Rick almost ran and Sian watched him, frowning. Cass watched
her
, thoughtfully. ‘And what were you talking to him about? I wonder if I was wise, allowing you to come along. I keep forgetting you’re a reporter. I hope you weren’t milking him for information, because if you print any of this…’

‘Yes?’ she queried, lifting her brows at him. ‘What will you do? Huff and puff and blow my house down?’

He laughed shortly. ‘Something like that.’

‘I’m shaking in my shoes!’

He considered her with his head slightly to one side, his mouth wry. ‘I wish I was sure I could trust you.’

Green eyes alert, Sian asked, ‘Oh? Why?’

‘I’m faced with something of a problem. Annette can’t sit up in the waiting-room all night, and they won’t let her see her father even if she does, but where else is she to go? She can hardly spend the night in her own home, alone, and in the circumstances I don’t think Wesley should stay there with her.’

‘I don’t see what this has to do with me—’

Sian began, and he suddenly snapped, his face dark red with temper.

‘If you let me finish, you’ll understand what it has to do with you!’

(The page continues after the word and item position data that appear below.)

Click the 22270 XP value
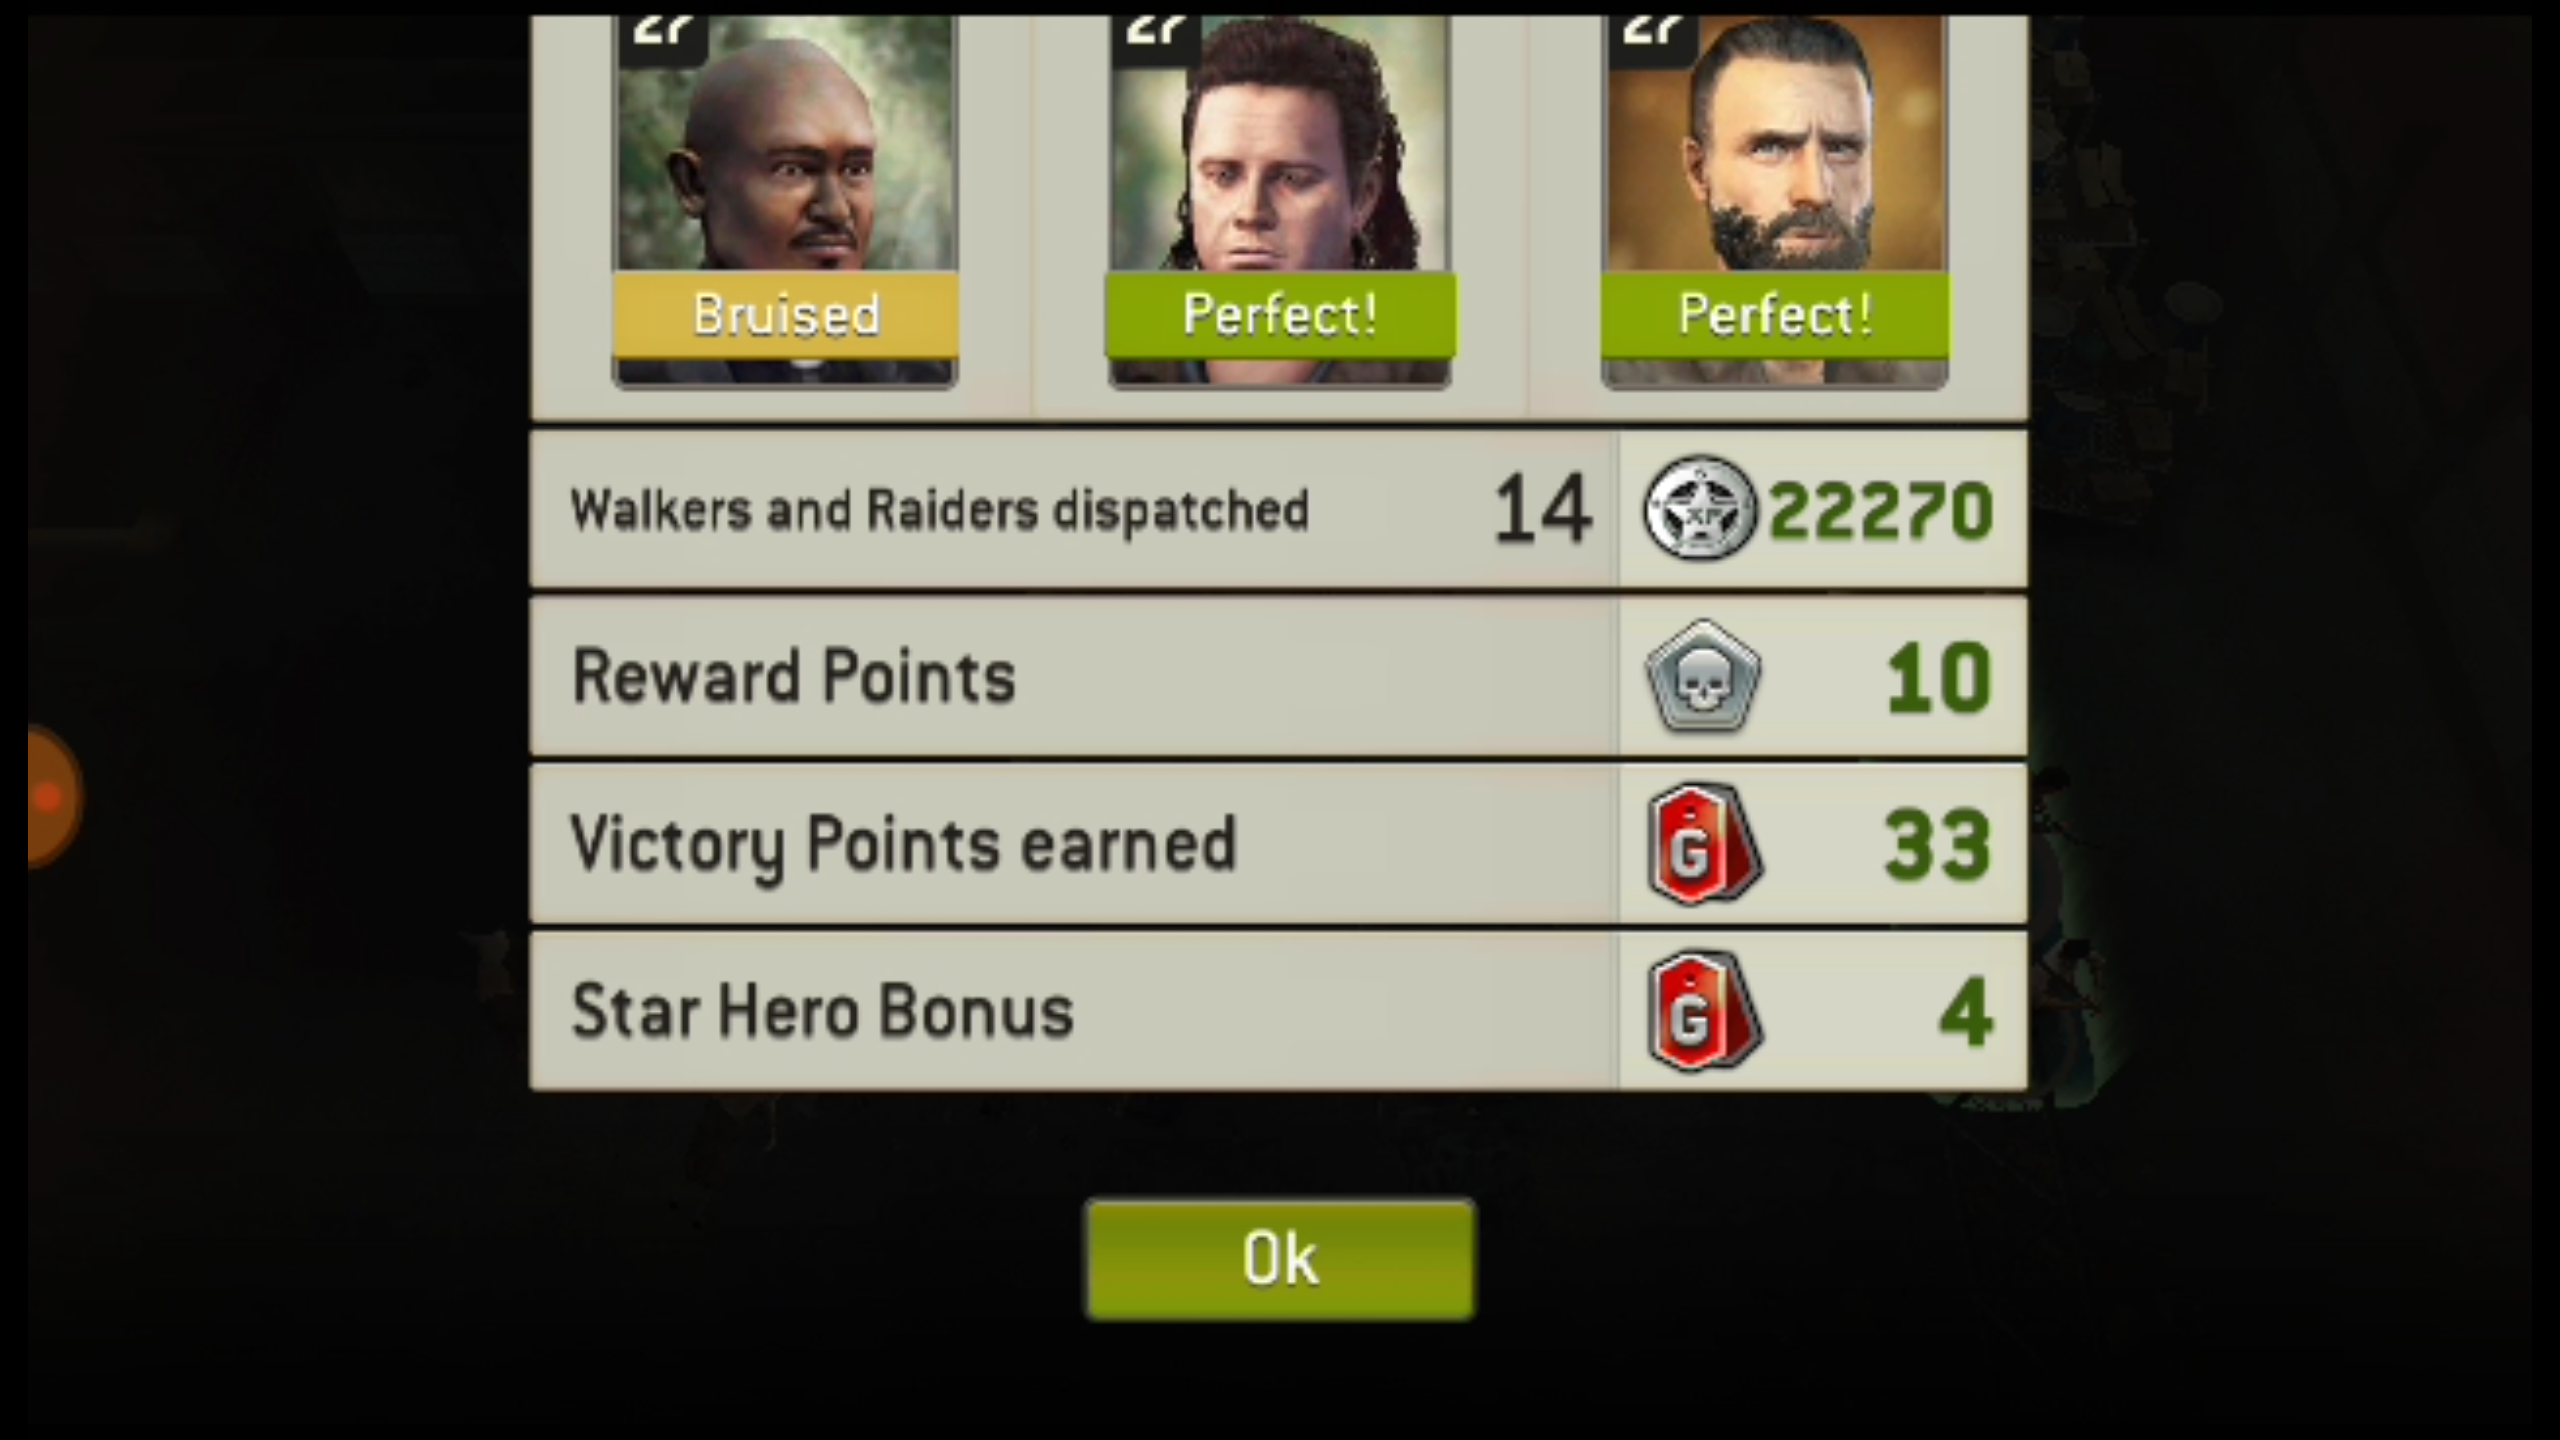Screen dimensions: 2560x1440 1881,511
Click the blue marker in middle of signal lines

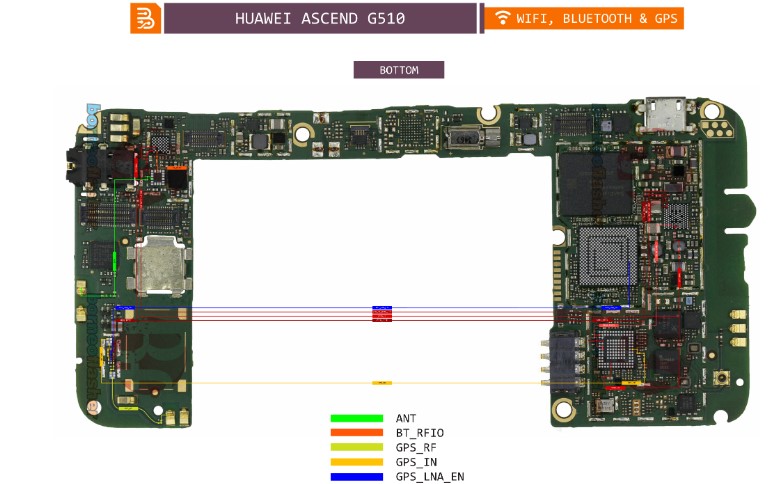coord(381,308)
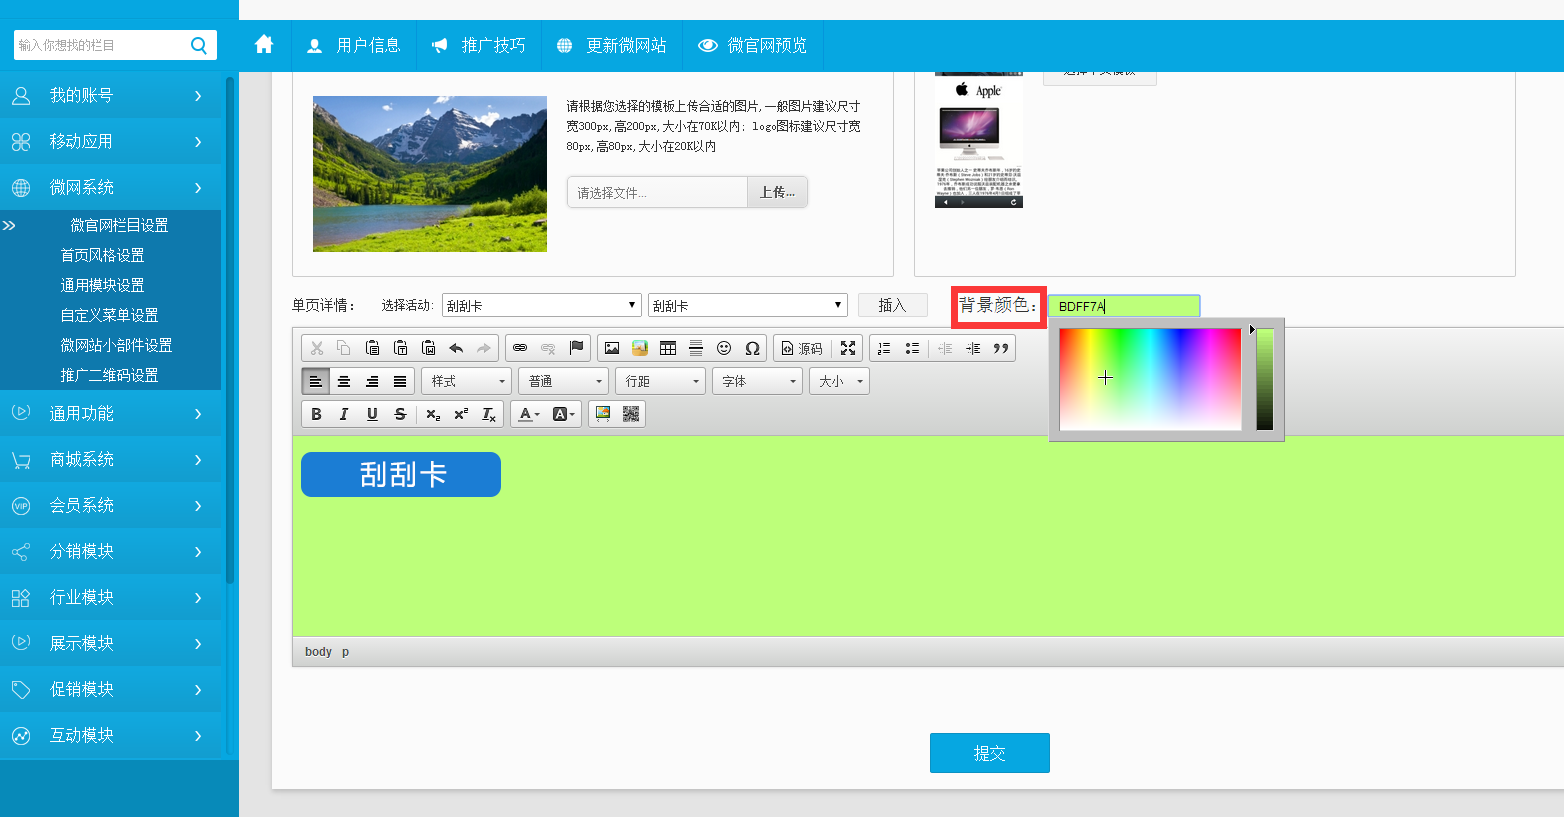Insert special character with omega icon

(752, 348)
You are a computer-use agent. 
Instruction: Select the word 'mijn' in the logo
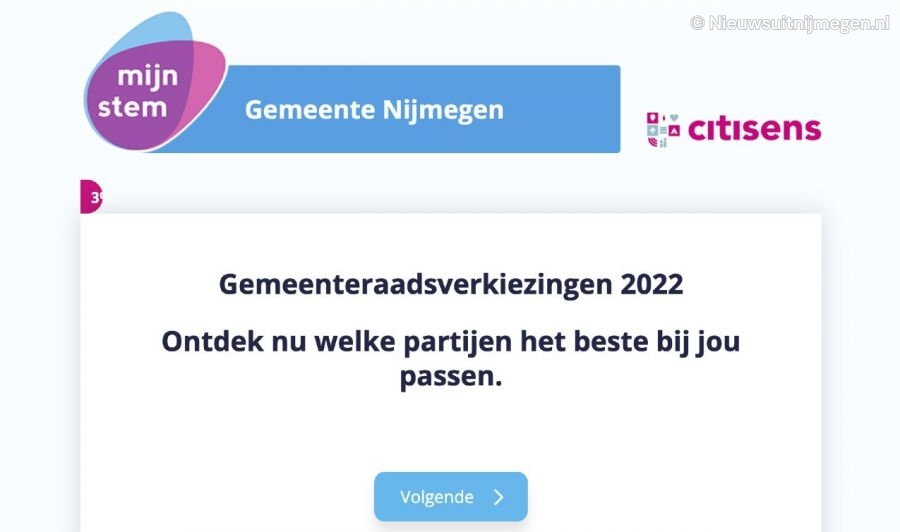click(x=148, y=76)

‘Sorry,’ she said drily. He was jealous, of course; he wanted to keep Rick away from Annette, and was that surprising? He didn’t want Annette to spend what should have been
their
wedding night with another man.

He ran a hand through his dark hair, mouth twisting. ‘No, I’m sorry. I’m dead on my feet. This has been quite a day for me, remember.’

She nodded. ‘You must be very tired.’ And miserable and angry and a lot of other things, she thought, watching him with sympathy. In fact, on the whole he was behaving very well. Many men in his situation would have been quite different; bitter and vindictive, to say the least. William Cassidy was being positively saintly. Viewing the hard angles of his face, the cool assurance of those eyes, Sian suddenly wondered about that. Was his generosity entirely without motive? Surely he didn’t still hope to get Annette back?